Dans le chapitre de Procès et réalité intitulé « Fait et forme », Whitehead met en scène trois penseurs : Platon, Locke et lui-même. Le texte qui est en filigrane, c’est le Timée, et, en particulier, le passage (49 a-53 c) où Platon présente les trois genres de l’être : a) ce qui a une forme immuable ; b) ce qui tombe sous les sens, naît, est toujours en mouvement, naît dans un lieu déterminé, pour disparaître (le perishing de l’auteur) ; c) le troisième genre est le « réceptacle » (chora ou hypodochè) : « Il ne peut mourir et fournit un emplacement à tous les objets qui naissent ».

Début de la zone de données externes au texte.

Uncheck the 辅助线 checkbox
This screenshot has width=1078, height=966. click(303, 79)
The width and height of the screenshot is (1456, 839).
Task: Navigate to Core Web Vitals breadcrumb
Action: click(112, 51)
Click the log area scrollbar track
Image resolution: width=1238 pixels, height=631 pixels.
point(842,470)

L’interprétation du « réceptacle » ou de la chora dans Aventures d’Idées montre l’importance de la notion pour Whitehead, car elle est ce qui ressemble le plus à la notion de « créativité ». Il cite Timée 49a qui qualifie le réceptacle de « mère nourricière de tout devenir », disant : « De toute naissance, elle est le support et comme la nourrice ».

Les ordres de la nature

La réflexion sur l’ordre physico-chimique soulève deux types de problèmes :
– circonscrire les frontières de cet ordre ; et voir si, pris comme un système, il interfère avec un ou plusieurs autres ordres ;
– mettre au jour sa constitution interne, afin d’examiner s’il constitue un ensemble homogène ou s’il est fait de parties plus ou moins liées les unes aux autres, entre lesquels des problèmes d’interaction se posent.
L’ordre physico-chimique existe à l’intérieur des êtres vivants et hors des êtres vivants. Historiquement, l’étude de l’ordre physico-chimique hors des organismes vivants précède celle de cet ordre à l’intérieur des vivants, qui, de toute façon, n’a commencé que vers la fin du XVIIIe siècle, avec la fondation de la chimie moderne.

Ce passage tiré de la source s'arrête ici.